Configuration of Forge Align node
 Figure 4. Configuration of the ‘Forge Align’ node used in this case study.

SAR analysis and visualization

In this final part of the workflow, qualitative and quantitative SAR models are calculated using the ‘Forge Build Field QSAR’, ‘Forge Build Activity Atlas’ and the new ‘Forge Build Machine Learning’ nodes. The visualization is mainly done using the ‘Forge Project Viewer’ node, but as an alternative I could use the ‘Forge Project Writer’ node to save the results into separate project files to view at a later stage.

Field QSAR model

The Field QSAR method uses Forge 3D electrostatic (based on Cresset’s XED force field) and volume descriptors to create an equation that describes activity, using Partial Least Squares (PLS) analysis. For this case study, I configured the ‘Forge Build Field QSAR’ node to use the ‘Weight molecules by similarity’ option, as shown in Figure 5 - left, which weighs each molecule according to its similarity to the reference.
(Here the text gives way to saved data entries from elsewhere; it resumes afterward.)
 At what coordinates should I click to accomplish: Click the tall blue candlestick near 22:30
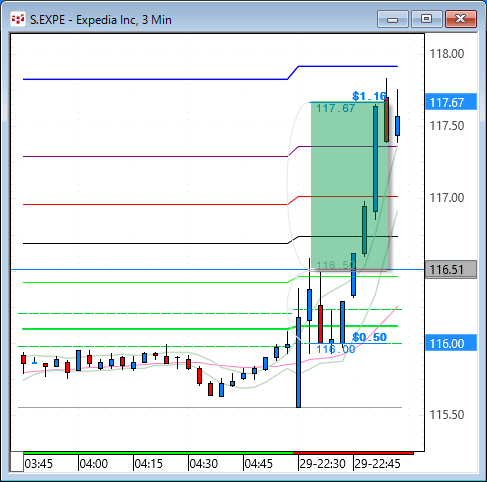298,362
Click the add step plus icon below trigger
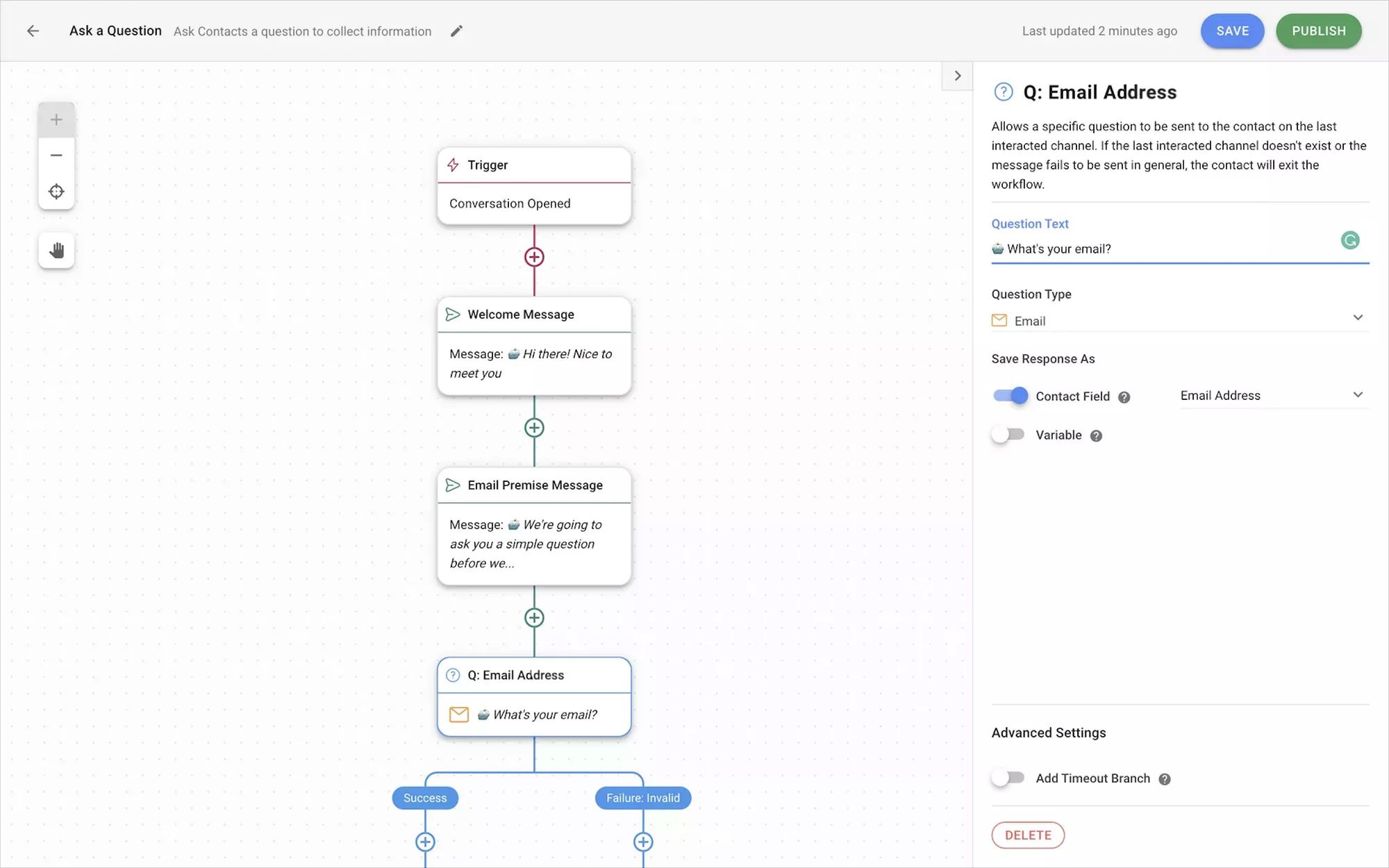Screen dimensions: 1389x868 (533, 257)
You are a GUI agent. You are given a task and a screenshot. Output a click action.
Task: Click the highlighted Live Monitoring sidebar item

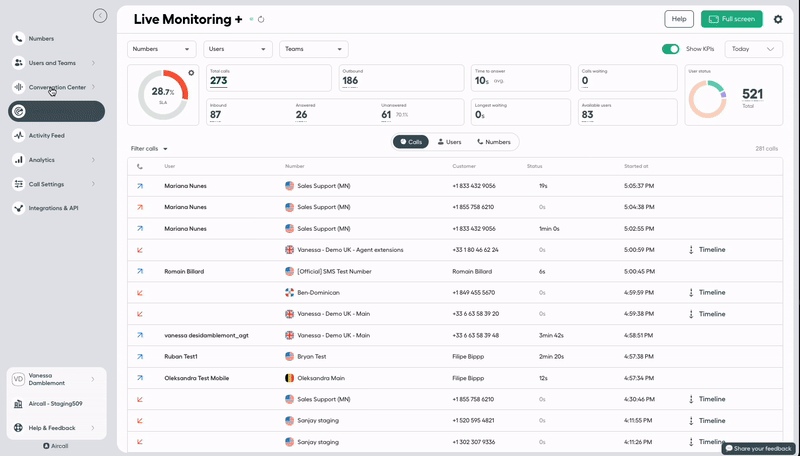click(x=56, y=111)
Using this setting will downweigh the importance of training set molecules not optimally aligned to the reference (and accordingly associated with a lower similarity), and may generate better models in those cases where the alignment is not carefully curated. The Field QSAR model shows a Q2 (training set CV, LOO) = 0.52 and a R2 (test set) = 0.65. Visual inspection of the training and test sets and inspection of the PCA plot (Figure 5 – right) reveal that there is a group of compounds with an incorrect protonation state on the pyridine ring. Recalculating the model after removing these compounds from the training and test sets gives a model with similar statistics (Q2 training set CV, LOO = 0.57 and R2 test set = 0.58).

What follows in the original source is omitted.